Source data —
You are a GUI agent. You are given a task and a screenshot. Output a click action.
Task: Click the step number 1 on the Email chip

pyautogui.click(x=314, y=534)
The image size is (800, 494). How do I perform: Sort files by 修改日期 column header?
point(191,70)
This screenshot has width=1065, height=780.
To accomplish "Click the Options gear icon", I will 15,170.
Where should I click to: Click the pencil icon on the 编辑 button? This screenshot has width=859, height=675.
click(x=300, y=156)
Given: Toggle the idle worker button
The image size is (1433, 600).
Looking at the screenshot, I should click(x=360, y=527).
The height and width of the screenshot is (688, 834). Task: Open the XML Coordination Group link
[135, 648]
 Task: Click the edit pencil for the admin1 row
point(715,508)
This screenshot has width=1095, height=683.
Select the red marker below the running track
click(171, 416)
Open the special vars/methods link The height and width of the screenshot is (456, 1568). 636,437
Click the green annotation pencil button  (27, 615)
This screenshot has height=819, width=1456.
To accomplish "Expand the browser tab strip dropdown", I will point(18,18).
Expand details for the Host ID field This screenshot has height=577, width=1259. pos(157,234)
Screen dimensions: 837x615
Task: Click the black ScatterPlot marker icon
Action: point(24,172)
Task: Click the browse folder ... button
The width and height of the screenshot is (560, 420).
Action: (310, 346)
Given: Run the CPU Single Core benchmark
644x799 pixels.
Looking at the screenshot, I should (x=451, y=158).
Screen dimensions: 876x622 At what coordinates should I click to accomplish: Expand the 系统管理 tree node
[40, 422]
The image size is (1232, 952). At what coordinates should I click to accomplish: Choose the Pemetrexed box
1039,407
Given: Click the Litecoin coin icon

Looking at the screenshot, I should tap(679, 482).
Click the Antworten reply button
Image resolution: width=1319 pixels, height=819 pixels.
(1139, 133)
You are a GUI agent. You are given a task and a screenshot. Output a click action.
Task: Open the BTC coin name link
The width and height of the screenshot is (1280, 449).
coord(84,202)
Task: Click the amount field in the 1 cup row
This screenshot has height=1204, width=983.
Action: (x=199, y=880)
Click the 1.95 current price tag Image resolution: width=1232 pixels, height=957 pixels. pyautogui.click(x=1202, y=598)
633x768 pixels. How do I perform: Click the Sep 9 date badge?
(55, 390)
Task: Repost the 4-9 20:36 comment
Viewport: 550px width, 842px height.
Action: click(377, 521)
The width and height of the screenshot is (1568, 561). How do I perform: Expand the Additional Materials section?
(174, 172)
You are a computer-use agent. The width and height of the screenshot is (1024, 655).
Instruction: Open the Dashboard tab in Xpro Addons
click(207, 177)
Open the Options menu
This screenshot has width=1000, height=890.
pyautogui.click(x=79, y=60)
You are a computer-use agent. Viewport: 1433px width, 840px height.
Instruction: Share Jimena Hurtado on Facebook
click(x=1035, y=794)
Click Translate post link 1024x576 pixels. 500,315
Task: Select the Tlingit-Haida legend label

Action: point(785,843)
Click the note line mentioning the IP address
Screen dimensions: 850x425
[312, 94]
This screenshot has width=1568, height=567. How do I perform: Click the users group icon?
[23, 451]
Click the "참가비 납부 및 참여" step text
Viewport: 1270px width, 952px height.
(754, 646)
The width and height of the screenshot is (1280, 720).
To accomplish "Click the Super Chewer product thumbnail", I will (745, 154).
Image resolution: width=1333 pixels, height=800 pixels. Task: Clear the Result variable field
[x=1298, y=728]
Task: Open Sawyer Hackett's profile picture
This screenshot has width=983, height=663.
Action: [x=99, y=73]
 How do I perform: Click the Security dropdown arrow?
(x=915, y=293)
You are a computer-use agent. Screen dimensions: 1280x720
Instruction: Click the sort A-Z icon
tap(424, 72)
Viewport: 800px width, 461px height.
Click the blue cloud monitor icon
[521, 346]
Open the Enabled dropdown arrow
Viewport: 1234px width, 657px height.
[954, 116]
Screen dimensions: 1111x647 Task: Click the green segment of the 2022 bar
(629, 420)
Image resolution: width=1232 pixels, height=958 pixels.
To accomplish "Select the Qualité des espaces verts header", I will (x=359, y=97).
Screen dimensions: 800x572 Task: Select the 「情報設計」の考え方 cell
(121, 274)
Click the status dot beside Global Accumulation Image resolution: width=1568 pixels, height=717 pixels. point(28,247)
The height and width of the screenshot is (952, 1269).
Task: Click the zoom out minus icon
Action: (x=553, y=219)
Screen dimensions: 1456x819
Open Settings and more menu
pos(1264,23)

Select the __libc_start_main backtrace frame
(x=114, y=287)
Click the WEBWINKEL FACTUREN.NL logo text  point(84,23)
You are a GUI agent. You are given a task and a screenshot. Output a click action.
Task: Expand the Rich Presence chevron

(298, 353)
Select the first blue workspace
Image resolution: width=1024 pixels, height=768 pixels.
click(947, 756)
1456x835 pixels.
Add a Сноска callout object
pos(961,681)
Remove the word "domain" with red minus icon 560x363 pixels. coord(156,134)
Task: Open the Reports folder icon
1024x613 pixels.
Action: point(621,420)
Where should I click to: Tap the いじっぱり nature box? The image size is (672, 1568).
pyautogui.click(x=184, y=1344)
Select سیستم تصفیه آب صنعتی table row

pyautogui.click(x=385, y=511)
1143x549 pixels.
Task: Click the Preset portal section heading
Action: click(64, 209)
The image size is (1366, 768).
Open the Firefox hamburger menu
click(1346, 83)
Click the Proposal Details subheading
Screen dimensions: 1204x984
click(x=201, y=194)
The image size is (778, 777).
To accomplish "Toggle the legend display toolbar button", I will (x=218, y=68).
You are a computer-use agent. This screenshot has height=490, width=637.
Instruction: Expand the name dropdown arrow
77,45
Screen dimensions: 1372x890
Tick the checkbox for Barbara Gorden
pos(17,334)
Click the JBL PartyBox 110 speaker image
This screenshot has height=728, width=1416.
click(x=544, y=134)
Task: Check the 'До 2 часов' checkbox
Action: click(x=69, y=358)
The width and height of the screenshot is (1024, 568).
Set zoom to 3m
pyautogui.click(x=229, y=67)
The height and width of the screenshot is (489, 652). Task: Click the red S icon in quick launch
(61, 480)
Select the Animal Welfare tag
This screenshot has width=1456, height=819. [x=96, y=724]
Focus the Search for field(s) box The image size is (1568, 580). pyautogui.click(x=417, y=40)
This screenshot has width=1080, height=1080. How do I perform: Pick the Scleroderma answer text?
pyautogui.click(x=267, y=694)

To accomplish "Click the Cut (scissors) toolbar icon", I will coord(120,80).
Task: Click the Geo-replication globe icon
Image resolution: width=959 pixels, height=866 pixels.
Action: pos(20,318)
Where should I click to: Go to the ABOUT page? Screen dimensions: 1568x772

Task item — From the records above, give again exactly the lines running from the line with "This screenshot has width=1568, height=567." to the line with "The width and height of the screenshot is (1280, 720).", inclusive.

Solution to this problem —
This screenshot has width=1568, height=567. How do I perform: Click the users group icon?
[23, 451]
Click the "참가비 납부 및 참여" step text
Viewport: 1270px width, 952px height.
(754, 646)
The width and height of the screenshot is (1280, 720).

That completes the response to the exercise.